Gen. Francis L. Donovan took command of SOUTHCOM yesterday and immediately ordered more extrajudicial killings. Their press release said it was done on *his* orders instead of crediting Hegseth or Trump. Remember that these killings are also about testing for compliance for worse to crimes to come.
— Sanho Tree (@sanho.bsky.social) Feb 6, 2026 at 4:35 PM
Who was that man? From where did this accused “narcoterrorist” hail, and why does our government have no burden to tell us who he was, or prove that he was doing what they say he was doing? It’s maddening that we’re not expected to have access to any information on the origin of these boats, and are supposed to blindly trust and accept the federal government’s assertion that “these are bad guys and we’re going to kill them.” As I already put it when harping on this very topic in December,
But the nation of Venezuela doesn’t have a Pacific border, so what exactly is the DoD and U.S. Southern Command even claiming was happening here? That tiny Venezuelan ships sailed all the way around Cape Horn with their drug cargo? That they passed through the Panama Canal? That they portaged all the way across Colombia? Or are these boats that were headed eastward, coming in from Oceania or China? Were they Colombian boats? Ecuadorian? Why not tell us these things?

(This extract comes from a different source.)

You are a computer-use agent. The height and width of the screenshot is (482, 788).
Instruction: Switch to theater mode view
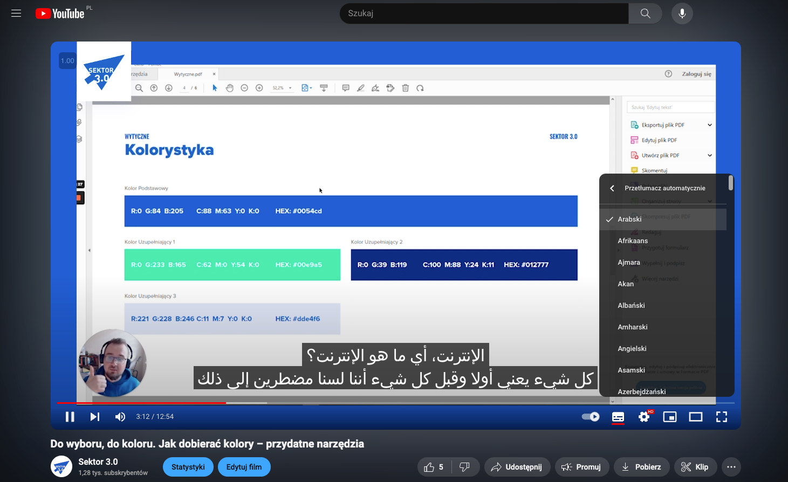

And even if this man and his boat were engaged in criminal activity—which is certainly possible, or even likely—the justification is nonexistent for the United States of America to be able to unilaterally decide to execute that person without proving any of their allegations. The entire campaign to date, in fact, has been based solely on a secret memo from Trump’s Justice Department that the public has never been allowed to see, in which the department’s Office of Legal Counsel signed off on the military campaign, saying that extrajudicial killings of suspected drug smugglers was “lawful as a matter of Mr. Trump’s wartime powers,” the belligerent opponent in this “war” simply being “anyone we accuse of being a drug smuggler, with zero proof offered.”
As Rebecca Ingber, a professor at the Cardozo School of Law and a former State Department expert in the law of war, told NYT at the height of the boat strike “double tap” blowback, to even invoke “war crimes” is itself on some level legitimizing the fallacious idea that the United States is capable of being at “war” with defenseless people on boats in the first place. How can you be engaged in a war with people who first find out about it at the moment that your supersonic missile blows them apart?
“There is a risk that the focus on the second strike and specifically the talk of ‘war crimes’ feeds into the administration’s false wartime framing and veils the fact that the entire boat-strikes campaign is murder, full stop,” Ingber said. “The administration’s evolving justification for the second strike only lays bare the absurdity of their legal claims for the campaign as a whole—that transporting drugs is somehow the equivalent of wartime hostilities.”
Now, a few months later, the administration isn’t even bothering anymore with those “justifications.” They’re just continuing to kill people, and we’re not even allowed to know who it is that we’re killing. Drug smugglers, maybe? Who the hell can say for sure? The Trump administration doesn’t care if we believe that, or they would simply offer proof of what was on those boats; where they came from; where they were going. That’s the scariest thing of all: Our government doesn’t care if we believe their narrative for why they’re killing people. They’re simply telling us they’ll continue to do it, and daring us to object.